#### Passage to read:
○ ○ ○ ○ ○

RevEng then mines the obtained traces for correlations between inputs provided to the driver and its actions. Consider the following very simple example: a particular register on the network card always has value 0x5b when a packet is sent, regardless of packet size or destination; this value switches to 0x6b any time a packet is received. RevEng concludes that sending a packet most likely requires depositing 0x5b in that particular register and receiving a packet requires value 0x6b.

We supplement trace analysis with static analysis of the driver's binary. Besides constant writes, drivers may also compute values for the registers, such as a packet length. To reverse-engineer this computation, we find the program slices [33] for those instructions that perform hardware register writes; the slice of such an instruction consists of all the instructions that affect its operands. The program counter traces are used to narrow down the execution path followed by the driver through the slice. RevEng then extracts the logic that computes the value written to the registers. To identify the state (i.e., driver variables) used in the computation, RevEng uses the corresponding memory trace.

RevEng also tracks calls to specific kernel APIs, in order to infer when drivers run asynchronous code via timers, threads, or interrupts. All such operations must be registered with the kernel via specific APIs, to give the kernel the address of the corresponding handler. By recording these calls in the trace, RevEng has sufficient information to identify the asynchronous properties of the original driver and reconstruct them in the synthesized driver. Some asynchronous operations might not have an obvious cause-effect relationship; for example, a driver might decide to switch from asynchronous I/O to polling long after the trigger event occurred. However, by identifying the state that was updated by the trigger event and later used in deciding the switch to polling, RevEng is able to correlate the trigger events with transitions of the driver's state machine.

○ ○ ○ ○ ○

#### Information shown:
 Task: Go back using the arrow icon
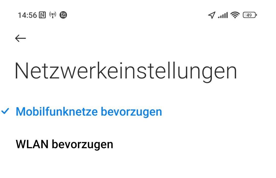pyautogui.click(x=20, y=38)
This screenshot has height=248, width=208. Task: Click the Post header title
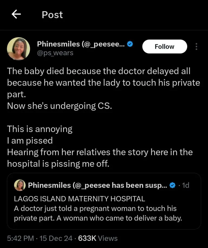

○ ○ ○ ○ ○

#### Short task 1:
Condense the paragraph of the driver reverse-engineering text that begins "We supplement trace analysis" into a short bulleted list that keeps its main facts.
#### Short task 2:
Copy the driver reverse-engineering text word for word, starting with "RevEng also tracks" and going on through "driver's state machine.".

#### Worked solution 1:
- Static analysis of the driver's binary supplements trace analysis.
- Besides constant writes, drivers may compute register values, such as a packet length.
- To recover such a computation, the approach finds the program slice for each instruction that writes a hardware register, meaning all instructions that affect its operands.
- Program counter traces narrow down the execution path the driver followed through the slice.
- RevEng extracts the logic that computes the value written to the registers.
- The memory trace identifies the state, or driver variables, used in that computation.

#### Worked solution 2:
RevEng also tracks calls to specific kernel APIs, in order to infer when drivers run asynchronous code via timers, threads, or interrupts. All such operations must be registered with the kernel via specific APIs, to give the kernel the address of the corresponding handler. By recording these calls in the trace, RevEng has sufficient information to identify the asynchronous properties of the original driver and reconstruct them in the synthesized driver. Some asynchronous operations might not have an obvious cause-effect relationship; for example, a driver might decide to switch from asynchronous I/O to polling long after the trigger event occurred. However, by identifying the state that was updated by the trigger event and later used in deciding the switch to polling, RevEng is able to correlate the trigger events with transitions of the driver's state machine.